- Problem to work on: Copy out each entry precisely; no image belongs in the result.

- Provided entries:
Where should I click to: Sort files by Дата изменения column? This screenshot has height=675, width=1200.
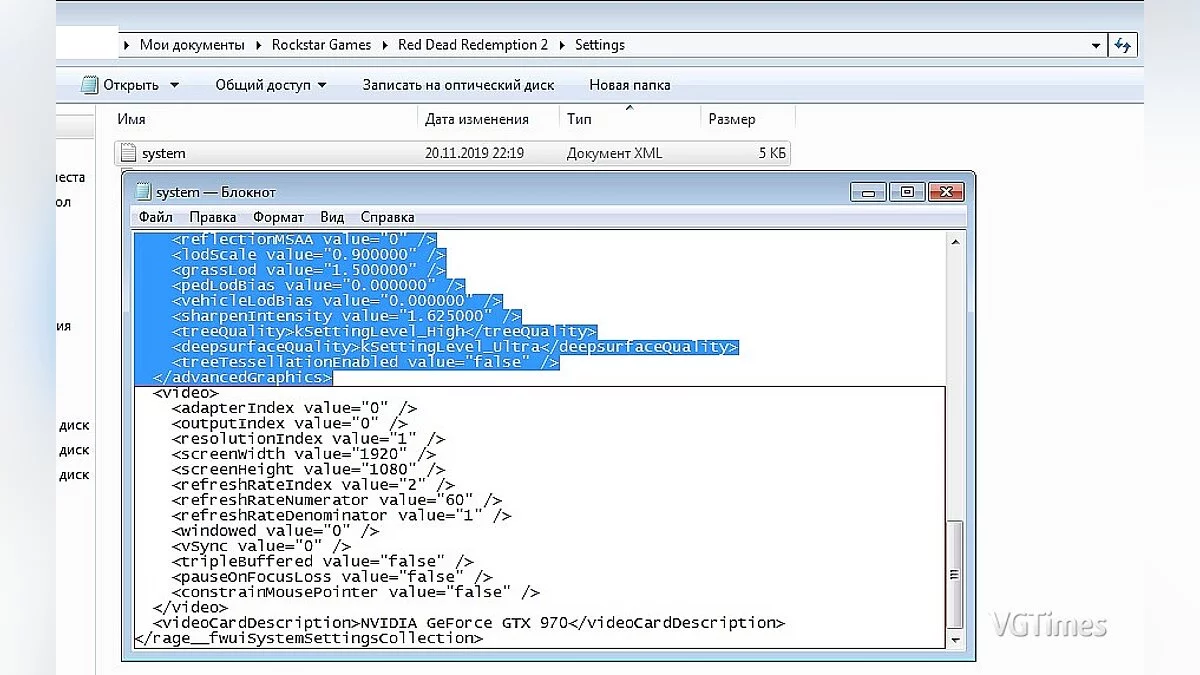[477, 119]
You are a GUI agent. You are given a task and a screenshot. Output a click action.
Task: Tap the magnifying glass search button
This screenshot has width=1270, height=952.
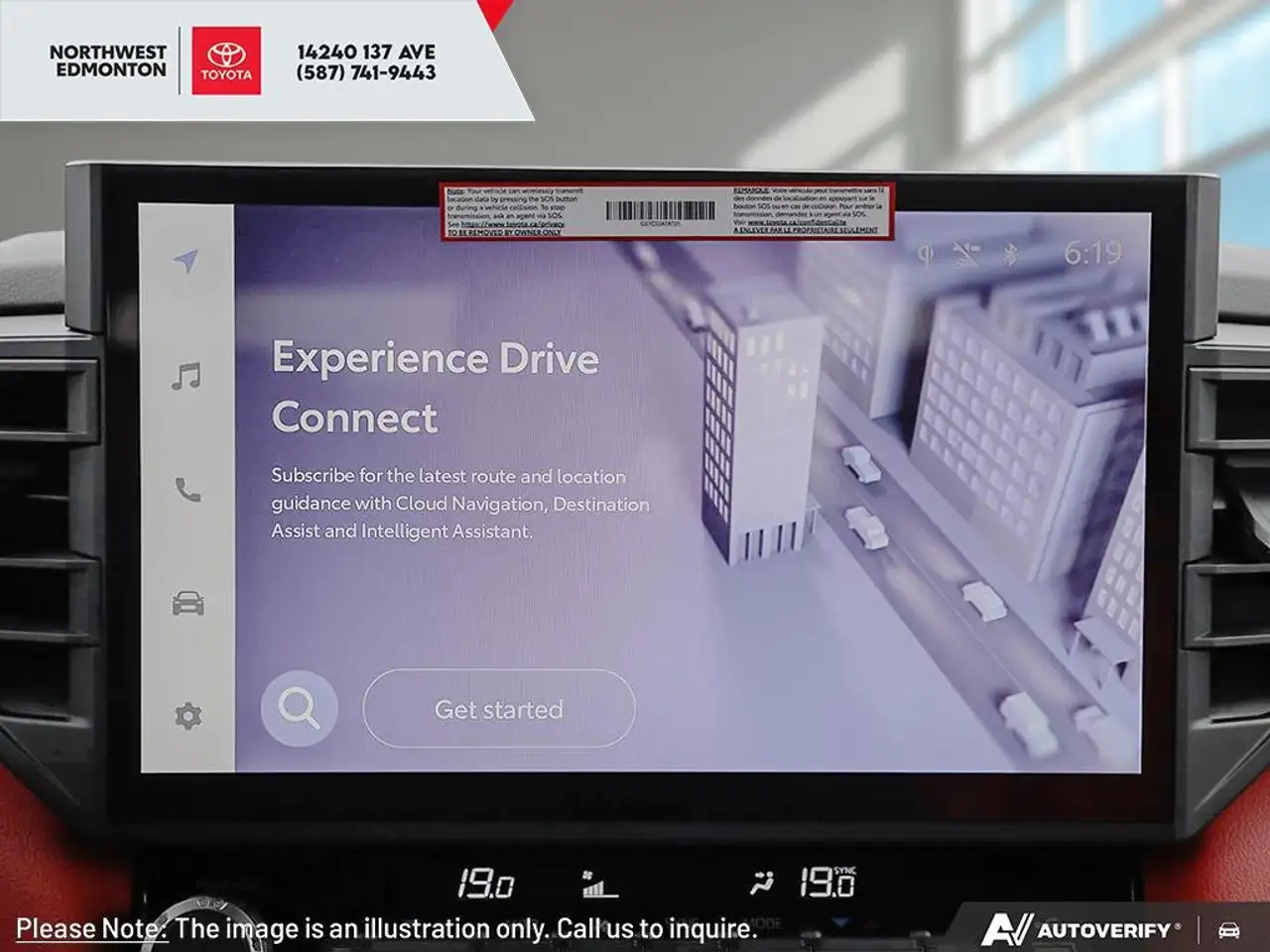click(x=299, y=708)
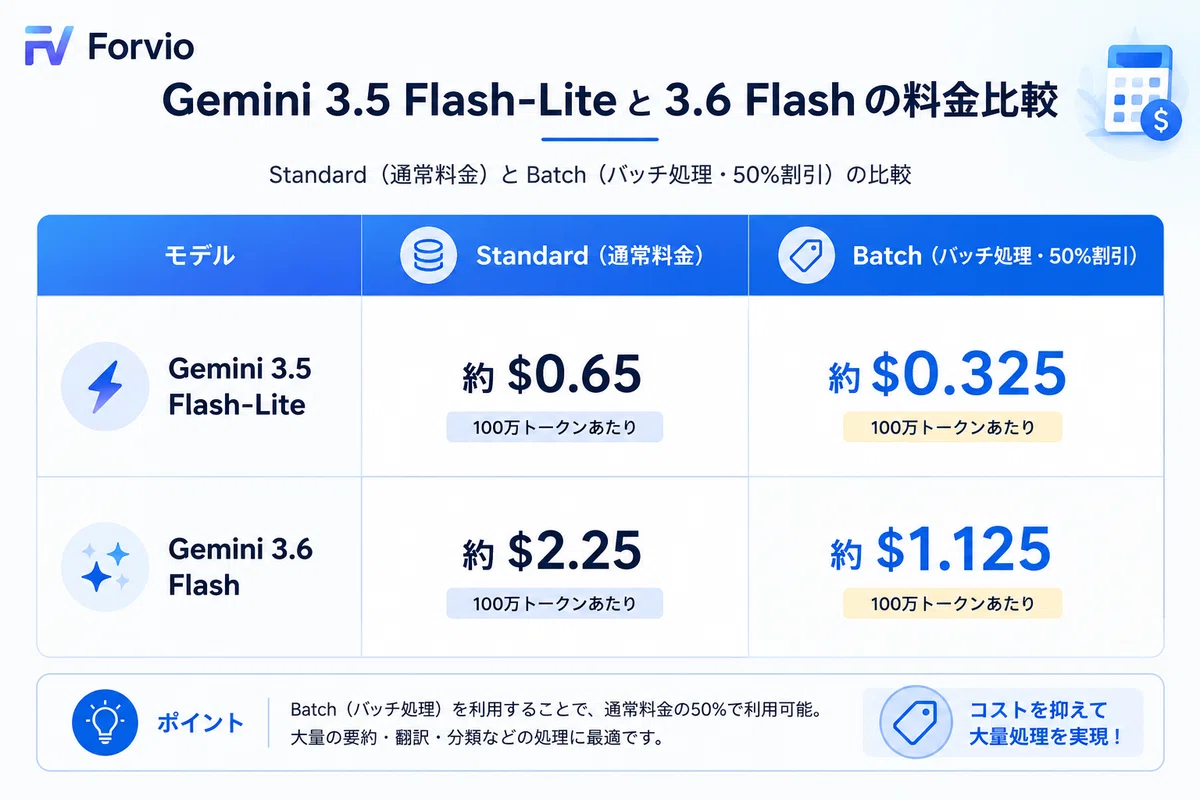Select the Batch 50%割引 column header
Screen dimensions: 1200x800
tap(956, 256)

- Exercise result:
Where should I click to: Sort files by Дата изменения column? This screenshot has height=675, width=1200.
[477, 119]
You are a GUI agent. You are given a task and a screenshot. Output a click action.
Task: Tap the magnifying glass search button
This screenshot has width=1270, height=952.
click(x=299, y=708)
Select the Batch 50%割引 column header
Screen dimensions: 1200x800
tap(956, 256)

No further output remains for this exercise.